The following facts are undisputed or are from the findings of fact the trial court adopted. In February 2007, the New York City Department of Homeless Services (DHS) proposed the Advantage program, whereby it would provide rent subsidies to shelter residents who meet public assistance requirements and work at least 20 hours per week at minimum wage or above. In May 2010, DHS amended the program to increase participants' work and financial contribution requirements.

When homeless families became eligible to participate in Advantage, the City issued them a Certification Letter setting forth the terms of the program and providing that the program

guarantees that the subsidy portion of the rent will be paid directly to your landlord for one year. You may receive a second year of rental assistance under Advantage if you meet the eligibility criteria for a second year” (emphases added).

Those eligible for Advantage were expected to seek suitable apartments, with the loss of shelter eligibility as a possible sanction if they failed to do so.

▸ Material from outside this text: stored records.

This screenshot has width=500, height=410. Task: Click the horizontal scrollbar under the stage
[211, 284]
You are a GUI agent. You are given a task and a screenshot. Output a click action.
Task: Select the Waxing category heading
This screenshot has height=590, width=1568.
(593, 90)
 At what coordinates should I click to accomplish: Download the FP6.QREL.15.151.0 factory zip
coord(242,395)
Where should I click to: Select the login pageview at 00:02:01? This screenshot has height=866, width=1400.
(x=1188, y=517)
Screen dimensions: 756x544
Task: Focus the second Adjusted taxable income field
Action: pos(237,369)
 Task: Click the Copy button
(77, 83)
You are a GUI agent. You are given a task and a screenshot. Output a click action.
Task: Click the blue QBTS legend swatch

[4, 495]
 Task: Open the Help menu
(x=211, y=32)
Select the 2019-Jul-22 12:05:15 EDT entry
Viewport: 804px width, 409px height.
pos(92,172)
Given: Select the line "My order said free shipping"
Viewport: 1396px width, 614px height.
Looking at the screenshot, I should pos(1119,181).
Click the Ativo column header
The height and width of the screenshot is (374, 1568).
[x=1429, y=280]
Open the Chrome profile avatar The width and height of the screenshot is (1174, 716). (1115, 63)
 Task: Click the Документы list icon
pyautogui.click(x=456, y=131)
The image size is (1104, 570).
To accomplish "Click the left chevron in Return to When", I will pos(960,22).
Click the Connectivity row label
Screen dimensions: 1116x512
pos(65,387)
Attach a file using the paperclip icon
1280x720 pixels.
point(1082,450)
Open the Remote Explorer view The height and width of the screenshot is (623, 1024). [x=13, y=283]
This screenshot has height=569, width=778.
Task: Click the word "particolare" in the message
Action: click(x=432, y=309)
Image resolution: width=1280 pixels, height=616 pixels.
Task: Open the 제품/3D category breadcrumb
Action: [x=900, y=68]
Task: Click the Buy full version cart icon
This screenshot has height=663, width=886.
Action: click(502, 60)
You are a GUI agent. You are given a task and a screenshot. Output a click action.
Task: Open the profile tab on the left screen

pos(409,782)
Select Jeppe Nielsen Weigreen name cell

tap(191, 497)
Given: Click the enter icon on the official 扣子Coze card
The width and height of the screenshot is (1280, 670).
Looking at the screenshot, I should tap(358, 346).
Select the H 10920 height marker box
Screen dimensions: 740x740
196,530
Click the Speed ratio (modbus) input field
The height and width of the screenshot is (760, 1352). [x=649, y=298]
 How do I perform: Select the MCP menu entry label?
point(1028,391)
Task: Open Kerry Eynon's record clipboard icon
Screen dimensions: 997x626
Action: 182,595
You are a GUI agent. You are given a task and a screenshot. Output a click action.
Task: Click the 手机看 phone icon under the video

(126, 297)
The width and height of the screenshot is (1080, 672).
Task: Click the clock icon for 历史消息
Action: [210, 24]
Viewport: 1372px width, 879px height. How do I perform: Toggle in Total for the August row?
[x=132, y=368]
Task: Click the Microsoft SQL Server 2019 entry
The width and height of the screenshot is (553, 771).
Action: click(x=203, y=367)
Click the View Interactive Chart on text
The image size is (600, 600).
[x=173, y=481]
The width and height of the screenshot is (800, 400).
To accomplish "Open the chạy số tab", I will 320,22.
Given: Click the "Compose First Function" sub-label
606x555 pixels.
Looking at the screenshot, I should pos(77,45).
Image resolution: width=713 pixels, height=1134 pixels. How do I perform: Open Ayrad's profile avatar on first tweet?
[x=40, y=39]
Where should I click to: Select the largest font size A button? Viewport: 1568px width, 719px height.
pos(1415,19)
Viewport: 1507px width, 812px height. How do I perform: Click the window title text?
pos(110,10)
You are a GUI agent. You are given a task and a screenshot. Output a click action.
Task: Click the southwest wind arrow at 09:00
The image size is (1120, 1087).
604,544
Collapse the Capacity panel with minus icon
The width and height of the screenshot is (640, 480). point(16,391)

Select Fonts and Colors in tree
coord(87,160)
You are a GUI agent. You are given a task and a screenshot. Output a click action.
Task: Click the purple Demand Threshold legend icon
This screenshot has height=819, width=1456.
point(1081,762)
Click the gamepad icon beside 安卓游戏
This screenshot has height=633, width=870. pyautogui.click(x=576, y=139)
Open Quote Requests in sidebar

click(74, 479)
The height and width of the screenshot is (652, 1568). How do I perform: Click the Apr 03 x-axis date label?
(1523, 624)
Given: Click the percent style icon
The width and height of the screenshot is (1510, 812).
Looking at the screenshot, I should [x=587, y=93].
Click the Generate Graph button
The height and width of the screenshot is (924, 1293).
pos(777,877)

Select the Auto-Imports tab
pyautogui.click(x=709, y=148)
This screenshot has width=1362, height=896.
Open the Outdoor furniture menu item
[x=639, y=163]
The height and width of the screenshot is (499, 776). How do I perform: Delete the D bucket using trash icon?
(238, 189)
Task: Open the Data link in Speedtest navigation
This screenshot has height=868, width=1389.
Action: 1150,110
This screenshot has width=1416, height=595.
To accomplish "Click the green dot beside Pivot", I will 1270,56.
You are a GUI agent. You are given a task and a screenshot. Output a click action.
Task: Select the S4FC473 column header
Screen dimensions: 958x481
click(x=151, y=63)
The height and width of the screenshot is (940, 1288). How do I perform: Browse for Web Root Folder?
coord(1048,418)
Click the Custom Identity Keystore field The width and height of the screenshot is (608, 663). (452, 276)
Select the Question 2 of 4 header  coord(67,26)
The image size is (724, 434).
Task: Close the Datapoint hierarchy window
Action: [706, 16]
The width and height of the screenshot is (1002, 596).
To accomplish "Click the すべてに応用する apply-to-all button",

However, as the trial court found, [t]he Advantage Tenants were not under a legal duty to rent Advantage apartments they could not afford, and they could not have been sanctioned for refusing an apartment they could not afford.”

In addition, Advantage participants were often required to sign a Participant Statement of Understanding, that the City drafted and a DHS representative witnessed and signed. Right above the signature line for DHS, the Participant Statement refers to itself as “this agreement.” The Participant Statement also provides that [u]nder the Advantage program, the City of New York will pay a portion of my monthly rent (over and above my family's monthly rent contribution) directly to my [l]andlord (emphasis added).” It further states that if the City finds a participant eligible for a second year, “the City will pay a second year of Advantage Rent Payment to [the] Landlord on a monthly basis (emphasis added).”